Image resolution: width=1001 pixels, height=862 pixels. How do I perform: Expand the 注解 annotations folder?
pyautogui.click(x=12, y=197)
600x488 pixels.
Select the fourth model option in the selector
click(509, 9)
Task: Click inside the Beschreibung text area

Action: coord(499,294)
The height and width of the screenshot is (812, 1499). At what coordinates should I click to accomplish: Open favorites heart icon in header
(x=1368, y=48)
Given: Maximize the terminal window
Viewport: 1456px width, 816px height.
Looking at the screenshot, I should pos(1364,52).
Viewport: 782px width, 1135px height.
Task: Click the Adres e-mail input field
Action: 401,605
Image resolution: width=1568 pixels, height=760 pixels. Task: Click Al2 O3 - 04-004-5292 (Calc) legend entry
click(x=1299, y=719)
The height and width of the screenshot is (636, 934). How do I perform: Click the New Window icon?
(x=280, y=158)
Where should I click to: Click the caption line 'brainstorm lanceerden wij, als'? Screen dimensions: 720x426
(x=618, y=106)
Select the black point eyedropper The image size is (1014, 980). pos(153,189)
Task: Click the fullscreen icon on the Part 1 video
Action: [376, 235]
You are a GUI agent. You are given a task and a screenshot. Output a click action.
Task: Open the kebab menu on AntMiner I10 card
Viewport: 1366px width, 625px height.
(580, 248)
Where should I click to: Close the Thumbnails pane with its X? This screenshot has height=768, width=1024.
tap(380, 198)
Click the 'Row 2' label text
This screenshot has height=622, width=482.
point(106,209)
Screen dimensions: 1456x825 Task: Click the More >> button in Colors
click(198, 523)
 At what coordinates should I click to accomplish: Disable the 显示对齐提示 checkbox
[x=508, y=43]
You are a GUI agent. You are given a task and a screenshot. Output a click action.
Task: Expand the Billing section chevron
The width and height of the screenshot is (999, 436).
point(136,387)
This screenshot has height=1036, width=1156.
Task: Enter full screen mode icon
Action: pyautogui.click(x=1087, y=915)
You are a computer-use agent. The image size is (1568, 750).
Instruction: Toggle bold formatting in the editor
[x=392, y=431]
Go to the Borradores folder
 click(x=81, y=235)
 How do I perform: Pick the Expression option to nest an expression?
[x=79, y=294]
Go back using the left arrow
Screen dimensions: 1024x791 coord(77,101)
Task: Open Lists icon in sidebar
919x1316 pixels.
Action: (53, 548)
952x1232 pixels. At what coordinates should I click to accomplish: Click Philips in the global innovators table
•••••
▸ **Énoncé**:
Recopiez à l'identique les lignes allant de celle qui contient « The height and width of the screenshot is (636, 934). » à celle qui contient « click(198, 523) », ces deux lignes comprises.

▸ **Résultat**:
The height and width of the screenshot is (636, 934). How do I perform: Click the New Window icon?
(x=280, y=158)
Where should I click to: Click the caption line 'brainstorm lanceerden wij, als'? Screen dimensions: 720x426
(x=618, y=106)
Select the black point eyedropper The image size is (1014, 980). pos(153,189)
Task: Click the fullscreen icon on the Part 1 video
Action: [376, 235]
You are a GUI agent. You are given a task and a screenshot. Output a click action.
Task: Open the kebab menu on AntMiner I10 card
Viewport: 1366px width, 625px height.
(580, 248)
Where should I click to: Close the Thumbnails pane with its X? This screenshot has height=768, width=1024.
tap(380, 198)
Click the 'Row 2' label text
This screenshot has height=622, width=482.
point(106,209)
Screen dimensions: 1456x825 Task: Click the More >> button in Colors
click(198, 523)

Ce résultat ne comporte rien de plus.